Wright mentions that about 1 500 attendees are expected at this year’s conference.
On the first day, there will be a programme for high school students designed to help them prepare for university. Specialised information technology (IT) services and solutions provider Adapt IT has sponsored the free coding class for high school students to introduce the different careers students can pursue in technology. The high school students will also have the opportunity to engage with university students and graduates who have studied STEM degrees. This session is designed to give high school students a better understanding of what to expect at university when studying STEM-related subjects.
The second day will focus on other topics that aim to empower the youth such as Young Entrepreneurship, a panel held by people who became successful at a young age. The panel aims to allow students to discuss career opportunities or ideas with successful people who are similar in age. Other topics will be focused on teaching graduates how to manage their finances.
In addition, topics such as Women in STEM and Women in IT, will also be discussed to highlight the challenges women in STEM face, from university to the workplace. There will also be topics that are more technology focused such as artificial intelligence, automation and the future of gaming.

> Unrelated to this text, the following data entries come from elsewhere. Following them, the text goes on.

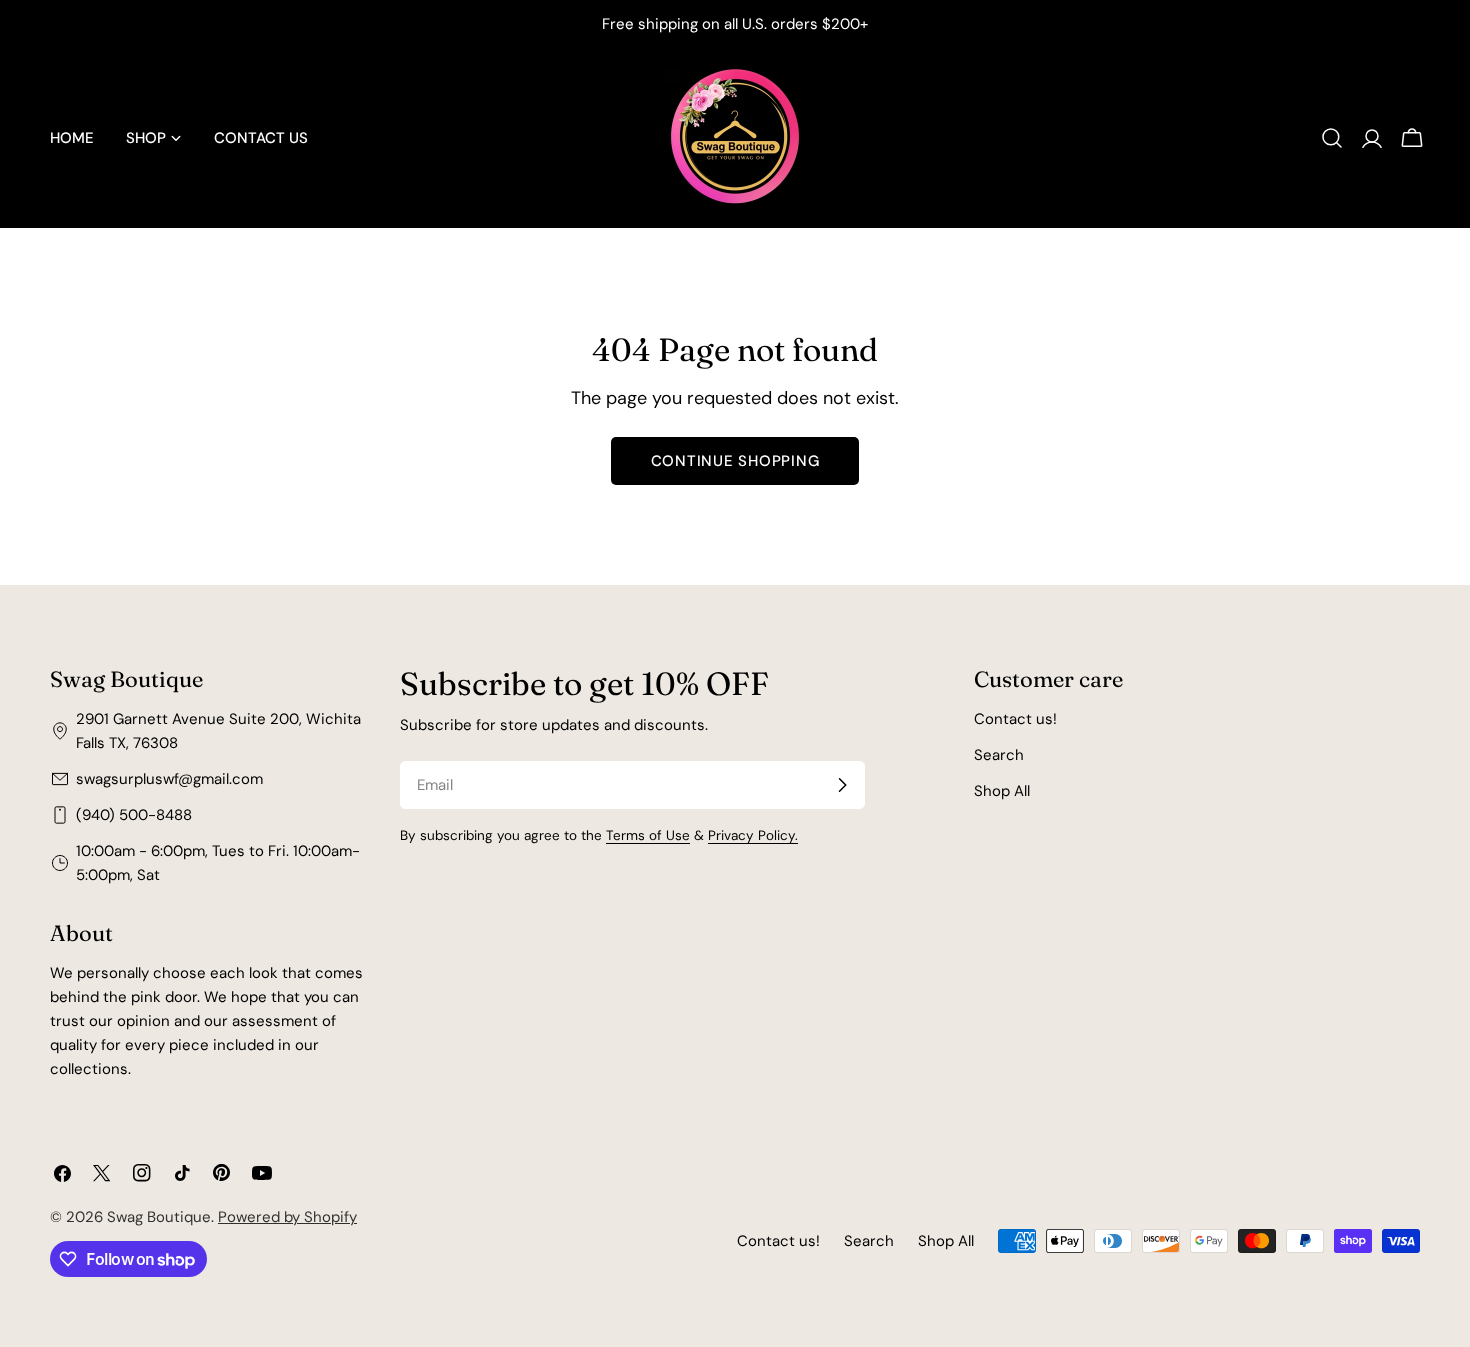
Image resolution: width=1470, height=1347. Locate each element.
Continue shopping (735, 461)
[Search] (1332, 138)
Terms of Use (648, 835)
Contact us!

“These kinds of topics can get our youth excited about technology advancement and career opportunities that have emerged because of it,” avers Wright.
For graduates, there will be a human resources speed-dating session – a five-minute one- on-one interview with recruiters from participating companies.
Wright believes that the event will educate and encourage high school students about the different career paths in STEM fields, and provide university graduates with tools they can use to help them start their careers as STEM professionals.
“Ultimately, we hope to get our youth educated, interested and excited about studying and pursuing careers in STEM,” he concludes.